Selected text:
________________________

Minister of Foreign Affairs, Mr Geoffrey Onyeama, has said he was not aware of move by the Malaysian government to deport over 15,000 Nigerian students in the country.
Responding to question from newsmen on Tuesday at the Presidential Task Force on COVID-19 briefing, the minister, who assured that he would open discussion with his officials in Kuala Lumpur, insisted that his ministry had no such information.
He added that it would be impossible for the Malaysian government to take such a drastic action in view of the fact that airspace has been closed all over the world.
Even as he maintained that the development was not true, the Foreign Affairs Minister submitted that it was not the fault of the Nigerian students that they were stranded in Kuala Lumpur.
He said: “The second question that there are 15,000 students in Malaysia under threat of deportation, presumably overstaying their visas, I don’t know what the reasons would be for such deportation.
“But we in the Ministry of Foreign Affairs haven’t got such information. Ordinarily, if such a thing were to happen or to be considered, our mission there, we have an embassy there, they would have informed us and we would have engaged with the Malaysian government in respect of that.

________________________

Records provided:
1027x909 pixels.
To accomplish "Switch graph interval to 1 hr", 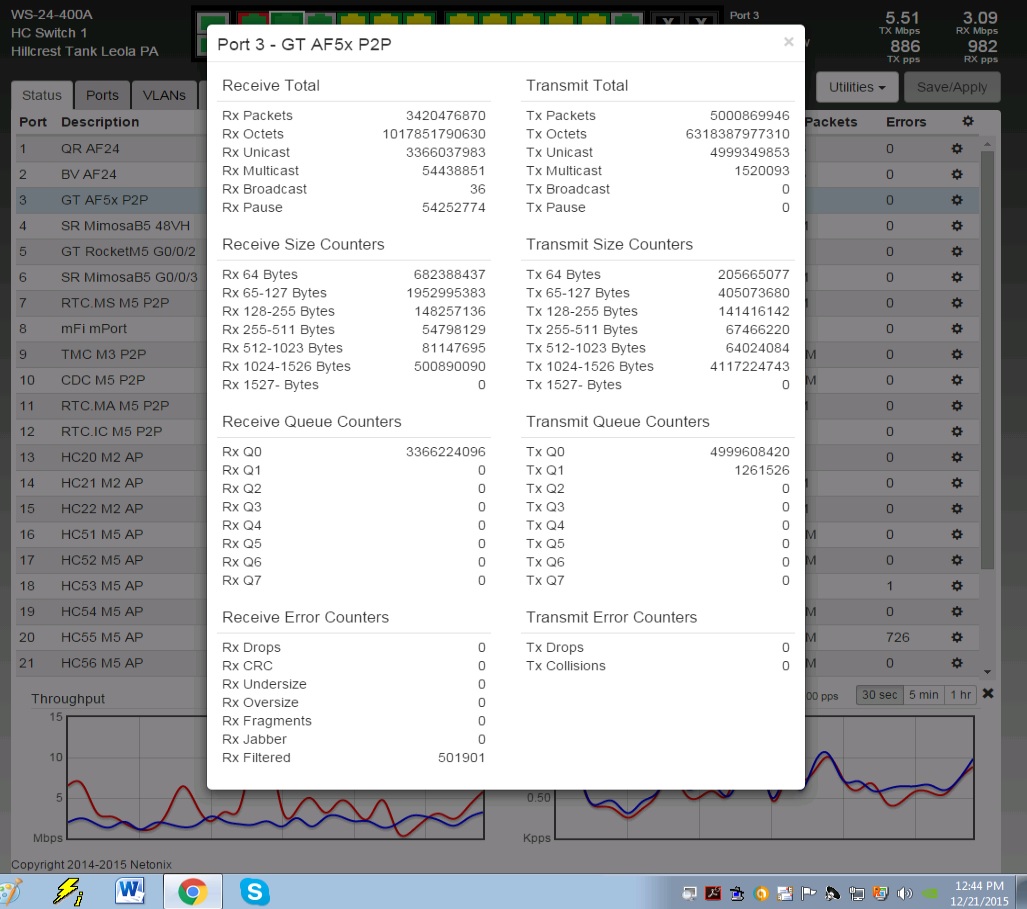I will pyautogui.click(x=960, y=695).
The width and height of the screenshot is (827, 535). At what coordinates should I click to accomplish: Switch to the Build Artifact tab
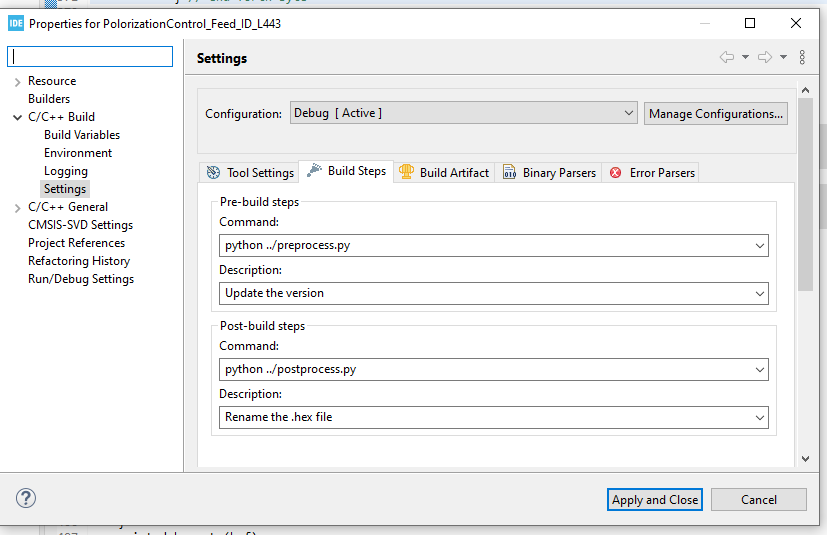[x=444, y=172]
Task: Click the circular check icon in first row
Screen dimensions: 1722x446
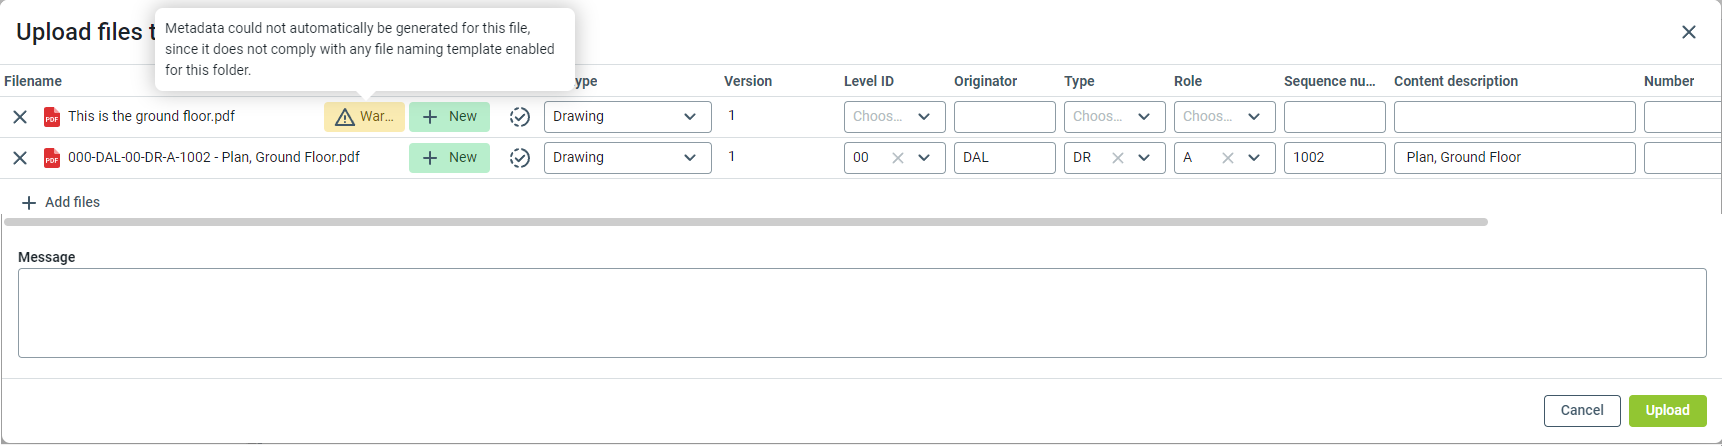Action: click(x=519, y=117)
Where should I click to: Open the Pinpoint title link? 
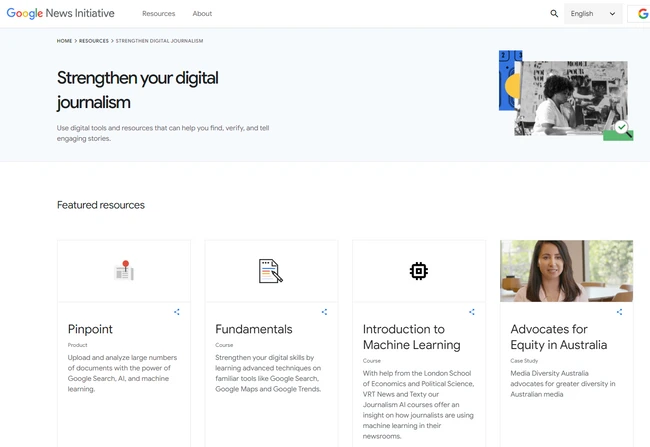click(x=90, y=329)
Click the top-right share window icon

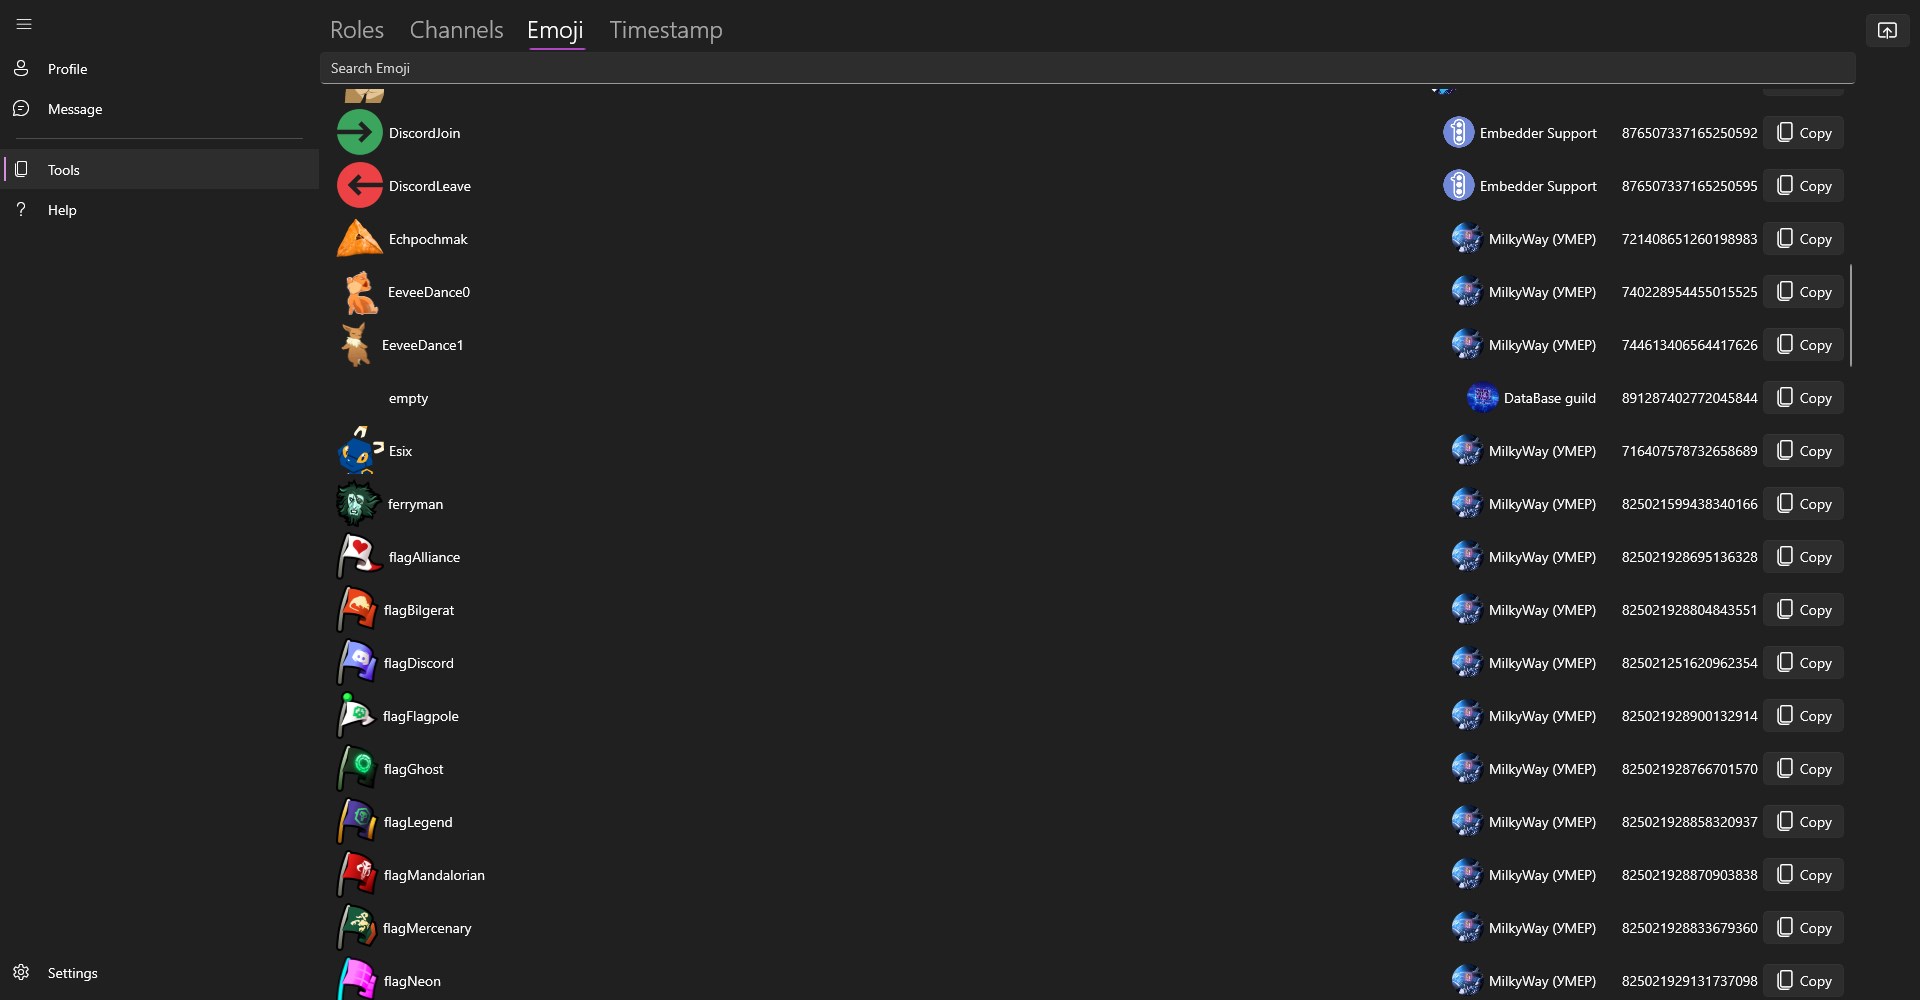pyautogui.click(x=1887, y=30)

________________________

Activity: Extend the news report on the reported threat to deport Nigerian students from Malaysia, picking up right after its final sentence.

Output:
“But the global practices at the moment is that every country knows that the airspace has been closed all over the world and if there are people in those countries who through no fault of their own might be forced to overstay the duration of their visas.
“So it isn’t the practise at the moment for government to unilaterally embark on issue of deportation and that’s certainly not how such matter will be dealt with, if indeed that is the case with Malaysia. But we will get in touch with members of our Embassy in Malaysia to verify if that story indeed is the case.”
Responding to question on Nigerians resident in Paris who were planning to board Air France to Cotonou, the Benin Republic with the hope of easy evacuation to Nigeria through the neighbouring country, Onyeama asked them forget about the thought.
He restated his stance that the facilities in Nigeria isolation centres were already overstretched and it would be difficult to accommodate the prospective evacuees from France.